RAID 6 corruption : please help!

linux-raid.vger.kernel.org archive mirror
 help / color / mirror / Atom feed

* RAID 6 corruption : please help!
@ 2005-10-05 15:26 Trevor Cordes
  2005-10-05 17:14 ` Trevor Cordes
  2005-10-06 15:33 ` Molle Bestefich
  0 siblings, 2 replies; 6+ messages in thread
From: Trevor Cordes @ 2005-10-05 15:26 UTC (permalink / raw)
  To: linux-raid

Hi all,

I'm in a dire situation.  I need some advice.  If you are knowledgable,
please help.  If you are knowledgable but busy, I can arrange to pay for
your help.

I was rebuilding my file server to switch some disks around and add new
ones.  I have a 2TB RAID6 array.  I was removing 2 components of the array
and adding 2 new ones.  I'm using FC3 2.6 kernel and mdadm for all 
operations.

I took out the 2 decommissioned drives and put in the 2 new ones.

I hotadded the 2 new ones like: mdadm -a /dev/md3 /dev/hd[qs]2 (mistake 
#1?)

md0-2 were still being rebuilt from other work I was doing (they are root, 
boot and swap) so mdstat showed md3 as being "delayed" for rebuild.  md3 
shares 2 disks with the RAID 1 root/boot/swap.

I mounted md3 rw and was able to access/write to it no problems (mistake 
#2?).

I had to reboot to change the NIC (it's a long story), and since md0 was 
still being rebuilt and md3 had NOT started rebuilding, I thought it would 
be ok (mistake #3?).

Rebooted and md0 started rebuilding again.  md3 still said it was waiting 
before rebuilding.

On boot up I got some very weird behaviour from md3.  Logs showed md3 was
operational with 9 of 10 disks (fd:1) including one of the new ones (q)
that had not been synched yet!  It also said hds2 was a spare, and it said
hdq2 was operational?!  I tried to mount ro and it failed with the usual
filesystem-corrupted errors you get when you're majorly screwed.

If I look at a hexdump of hdq2 and hds2 I can see that some data was 
written to these yet-to-be-rebuilt drives... probably in the places where 
I was writing when it was mounted rw?

The important thing in my mind is I know for sure that no rebuild was ever
started on md3, because md0 was always rebuilding.  I had mdadm --stop 
md3 before md0 ever finished and have not added it back in without 
restarting a rebuild on md0 again.

I'm trying to figure out what exactly occurred so I can try to undo it.  
I'm very good at data recovery and hex editors and such, having saved many 
a RAID5 dual-disk failure scenario, even with corrupted partition tables.  
I just can't understand what RAID6 was doing.

I know all the data is just sitting there, there's just some wackiness to 
the way it's been spread across the disks.

Please help!  Please email, I can provide a phone # if you think that will 
help you help me.  Thanks!

^ permalink raw reply	[flat|nested] 6+ messages in thread

* Re: RAID 6 corruption : please help!
  2005-10-05 15:26 RAID 6 corruption : please help!

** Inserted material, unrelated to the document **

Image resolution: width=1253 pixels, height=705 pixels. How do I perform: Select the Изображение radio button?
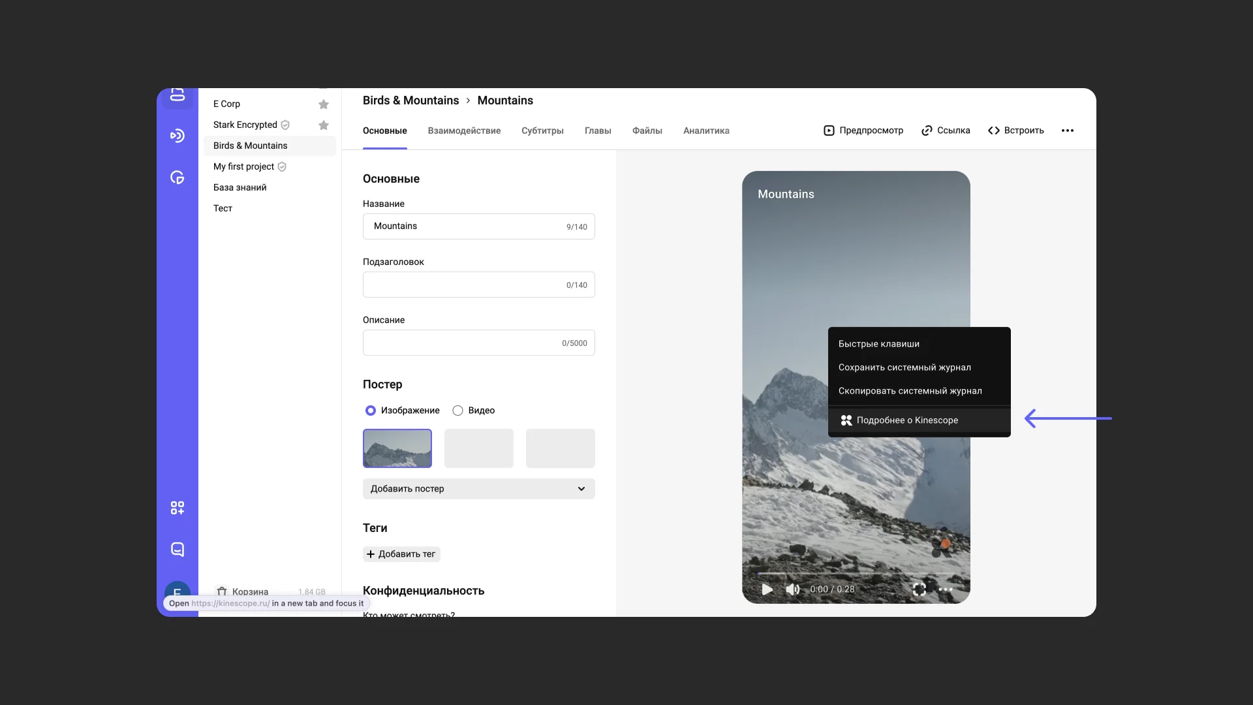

Trevor Cordes
@ 2005-10-05 17:14 ` Trevor Cordes
  2005-10-06  0:17   ` Tyler
  2005-10-06 15:33 ` Molle Bestefich
  1 sibling, 1 reply; 6+ messages in thread
From: Trevor Cordes @ 2005-10-05 17:14 UTC (permalink / raw)
  To: linux-raid

Followup: Mr Anvin, the author of the RAID6 bits, pointed out to me that
a major bug in RAID6 in degraded mode existed pre 2.6.10 or so.  Since I
had just freshly installed FC3, I was using the stock FC3 DVD 2.6.9.
That caused major corruption on write when degraded.

I'm still playing around to see if I can recover at the filesystem
level, since I didn't do much writing.

Thanks to all who helped.  If anyone has any other ideas, please shout.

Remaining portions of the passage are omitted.